Harvest loss ‘drop’ trays capture attention
The value of monitoring and measuring grain losses out of the back of the header is fast gaining traction across the Wheatbelt this harvest.
About 100 WA growers are expected to trial the use of harvest loss, or “drop” trays to catch canola and wheat seed, and 840 “followers” have joined a Twitter group specifically set up to troubleshoot practical solutions to this problem.
It is estimated canola growers could be losing $75-$200 a hectare worth of grain from modern harvesters that run at high speeds and can strip increasingly more crop per hour.
Wheat producers also face serious grain losses in some seasons and, even at a rate of 20kg/ha, this is an issue worth resolving.
Planfarm adviser Peter Newman is researching the use of drop trays mounted under the harvester as a potential solution.
These trays are typically about 0.3 metres wide and 1.6m long and are available in WA from ScherGain and Bushel Plus.
As part of a western region Grains Research and Development Corporation (GRDC) project, Mr Newman has two drop trays that are being shared by four growers each day to estimate the extent of their seed losses during the harvesting process.
He said about 100 growers from across the Wheatbelt would be involved in the trials this year and another 30-odd trays had been bought by WA farmers.
With GRDC investment, Mr Newman has developed a simple harvest-loss calculator to convert the data about what growers are catching in the trays into a figure for the amount of kilograms per hectare of grain losses.

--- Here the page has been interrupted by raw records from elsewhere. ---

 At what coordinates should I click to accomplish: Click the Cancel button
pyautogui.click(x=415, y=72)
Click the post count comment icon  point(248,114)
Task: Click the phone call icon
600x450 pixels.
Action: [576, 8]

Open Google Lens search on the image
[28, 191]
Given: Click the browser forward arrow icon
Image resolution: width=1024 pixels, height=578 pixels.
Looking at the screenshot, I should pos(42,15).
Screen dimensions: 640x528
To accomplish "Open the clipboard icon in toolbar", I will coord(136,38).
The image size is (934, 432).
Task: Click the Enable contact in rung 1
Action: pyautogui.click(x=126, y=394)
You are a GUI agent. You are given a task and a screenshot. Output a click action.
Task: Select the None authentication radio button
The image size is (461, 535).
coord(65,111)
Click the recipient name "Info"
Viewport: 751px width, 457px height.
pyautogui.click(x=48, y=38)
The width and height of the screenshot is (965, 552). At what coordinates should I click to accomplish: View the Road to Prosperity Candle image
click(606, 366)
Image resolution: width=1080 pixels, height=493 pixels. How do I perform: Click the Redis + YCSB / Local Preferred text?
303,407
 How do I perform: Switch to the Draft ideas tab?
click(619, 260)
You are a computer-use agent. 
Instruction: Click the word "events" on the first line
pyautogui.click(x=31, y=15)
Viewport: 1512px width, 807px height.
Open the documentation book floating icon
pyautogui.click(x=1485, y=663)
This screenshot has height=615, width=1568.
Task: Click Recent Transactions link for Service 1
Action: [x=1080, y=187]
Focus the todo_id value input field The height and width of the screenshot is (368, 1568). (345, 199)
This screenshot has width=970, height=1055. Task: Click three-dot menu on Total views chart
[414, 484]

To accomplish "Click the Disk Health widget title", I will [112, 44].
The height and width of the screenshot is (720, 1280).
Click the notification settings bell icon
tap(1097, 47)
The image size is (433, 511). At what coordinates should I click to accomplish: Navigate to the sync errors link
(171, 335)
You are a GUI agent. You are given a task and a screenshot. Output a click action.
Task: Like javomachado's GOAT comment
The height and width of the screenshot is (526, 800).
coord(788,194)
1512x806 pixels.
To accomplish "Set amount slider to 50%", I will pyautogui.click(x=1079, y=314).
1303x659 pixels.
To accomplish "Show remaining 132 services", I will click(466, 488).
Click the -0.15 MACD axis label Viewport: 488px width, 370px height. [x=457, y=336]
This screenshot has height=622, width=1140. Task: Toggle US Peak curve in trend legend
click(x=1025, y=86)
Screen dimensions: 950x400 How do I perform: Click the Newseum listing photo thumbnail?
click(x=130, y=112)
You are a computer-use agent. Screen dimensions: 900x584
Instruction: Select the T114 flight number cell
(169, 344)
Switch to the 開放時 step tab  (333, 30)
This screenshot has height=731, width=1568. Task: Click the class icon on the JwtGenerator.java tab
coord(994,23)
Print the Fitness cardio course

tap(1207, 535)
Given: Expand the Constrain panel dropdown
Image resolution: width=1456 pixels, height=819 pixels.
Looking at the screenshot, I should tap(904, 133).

He said growers were sharing this information, as well as practical tips, via his newly established Twitter handle — @harvestloss — that had attracted 840 followers in the first few weeks. “I have seen reports on the Twitter feed that some growers have been able to cut their measured canola seed losses from about 230kg/ha to 60kg/ha, which would be worth about an extra $93/ha if captured,” he said.
Liam Mann, of Eradu, was harvesting his 210ha canola crop last week and measuring his losses as part of the drop tray trials, which he had heard about through Twitter. He said canola seed was hard to see on the ground, making it difficult to calculate actual losses at harvest.
“But I am seeing volunteer canola coming up in rows in crops from losses at harvest two years ago, so these must have been a lot higher than I thought,” he said.
Before starting harvest this year, Mr Mann spent time setting up his header based on the machine’s “loss monitor” to keep seed loss at minimal levels.
He said this seemed to have paid-off, as canola seed losses were averaging about 20kg/hour at a harvester operating capacity of 10 tonnes per hour. “But when Peter (Newman) and I pushed this to 22t/ha in a higher-yielding area, on a heavier soil type, where crops were averaging 2.5-3t/ha, the seed losses climbed to about 60kg/ha.
“It is a significant amount to be losing but the economics of making changes to capture that grain can be marginal when compared to the costs of running the header below its optimal capacity.
“It will be interesting to see if Peter’s drop-tray trials this year can find the economic tipping point.”
Mr Newman said cutting harvester speed was an obvious way to reduce grain losses.
“There is a trade-off between speed and grain losses, as a slower harvest effectively costs more per hectare,” he said.
“But there will be a harvest-speed “sweet spot”, where grain capture is optimised and harvesting efficiency is maximised.
“I believe for canola this is about 60 to 70 per cent harvesting capacity, but hopefully this figure will be fine-tuned during the GRDC project.”
Mr Newman said machinery settings could make a difference and he advised growers to use the harvest loss calculator to determine the extent of grain loss for a range of changes to machinery settings.